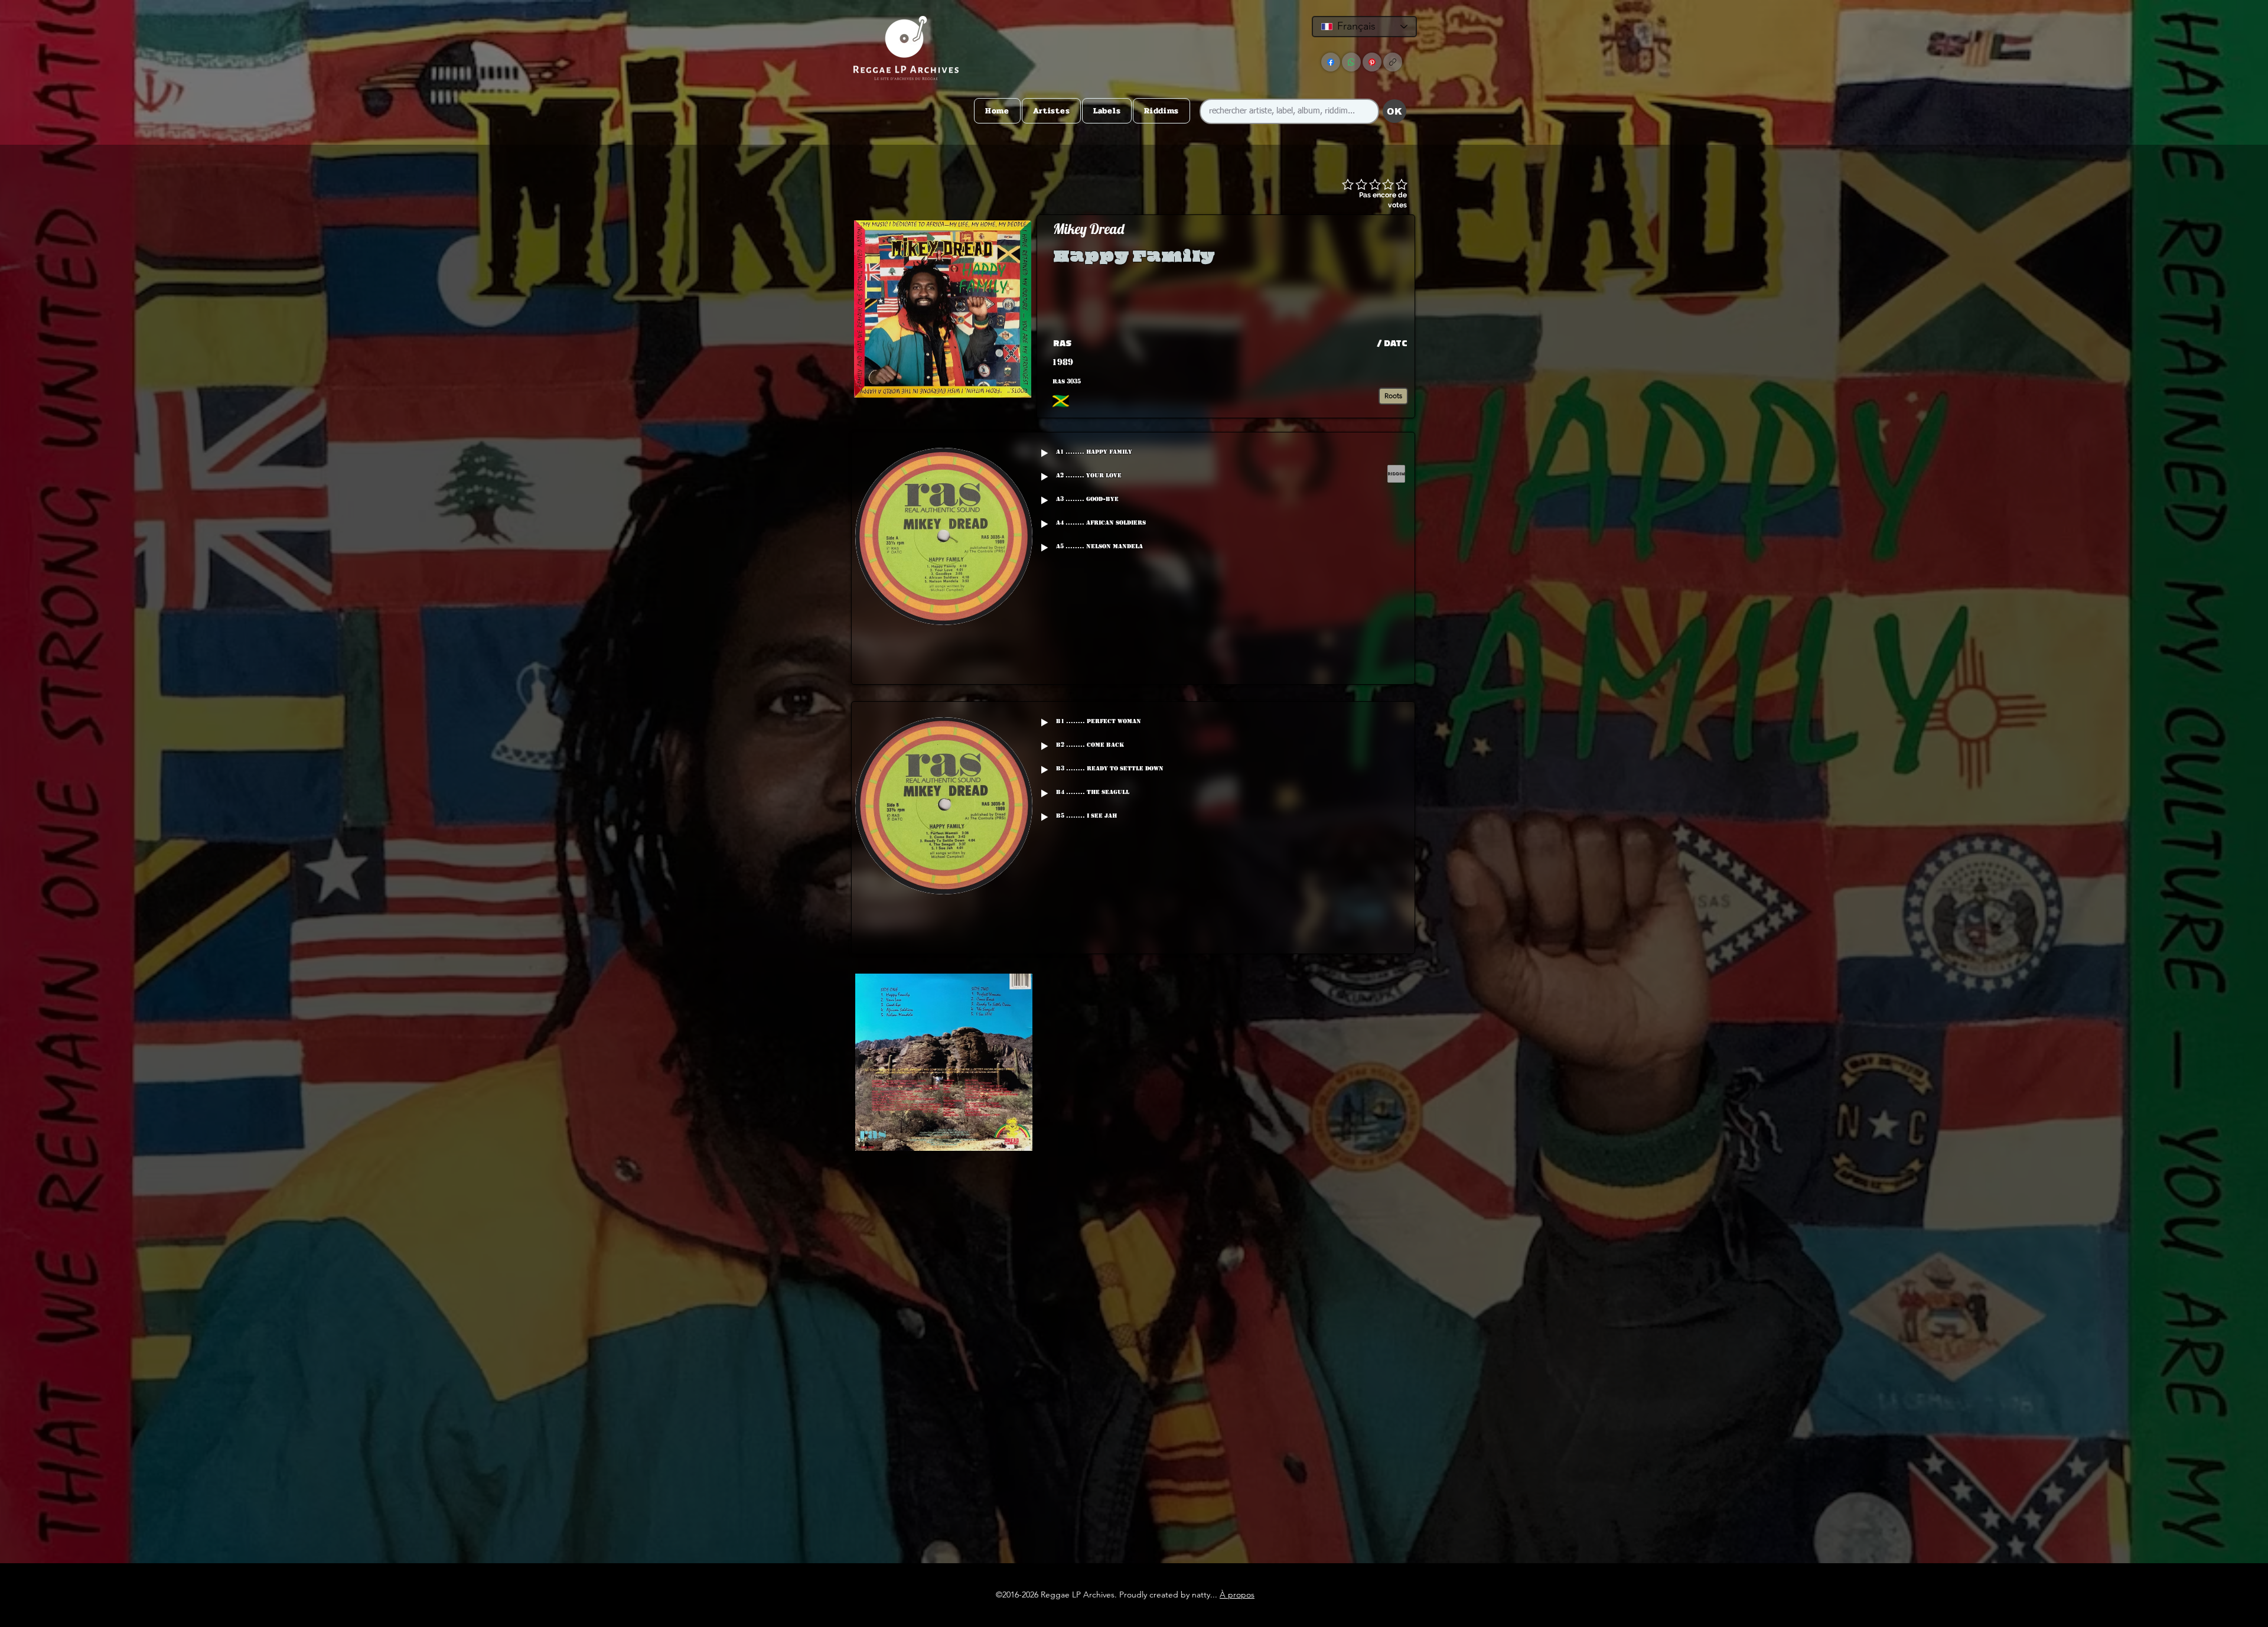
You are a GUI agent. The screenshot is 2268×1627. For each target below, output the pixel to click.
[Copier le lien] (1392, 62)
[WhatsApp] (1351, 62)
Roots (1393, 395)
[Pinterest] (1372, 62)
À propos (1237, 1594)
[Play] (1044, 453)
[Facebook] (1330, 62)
■ ■ ■ ■ ■ ■ ■
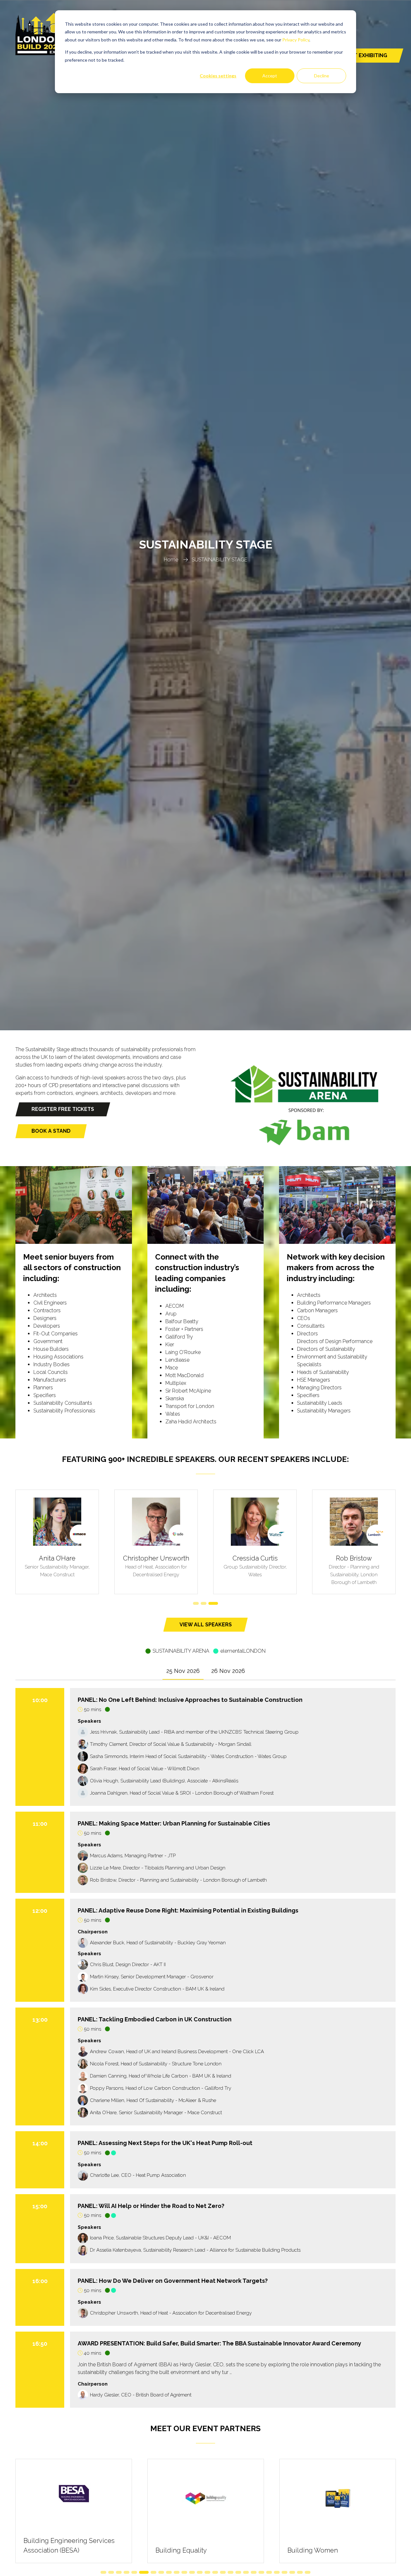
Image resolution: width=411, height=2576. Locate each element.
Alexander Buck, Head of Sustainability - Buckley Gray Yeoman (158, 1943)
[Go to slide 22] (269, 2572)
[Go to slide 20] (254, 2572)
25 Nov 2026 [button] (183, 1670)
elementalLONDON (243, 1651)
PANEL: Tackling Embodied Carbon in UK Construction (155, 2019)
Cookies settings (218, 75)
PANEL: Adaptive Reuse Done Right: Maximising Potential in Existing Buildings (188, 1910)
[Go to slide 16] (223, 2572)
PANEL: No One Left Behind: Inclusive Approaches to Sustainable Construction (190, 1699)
■ ■ ■ ■ ■ ■ ■
Of all the entries above, output exactly the lines between the one holding "[Go to slide 16] (223, 2572)" and the one holding "PANEL: No One", inclusive.

### COMPLETED EXERCISE
[Go to slide 16] (223, 2572)
PANEL: No One Left Behind: Inclusive Approaches to Sustainable Construction (190, 1699)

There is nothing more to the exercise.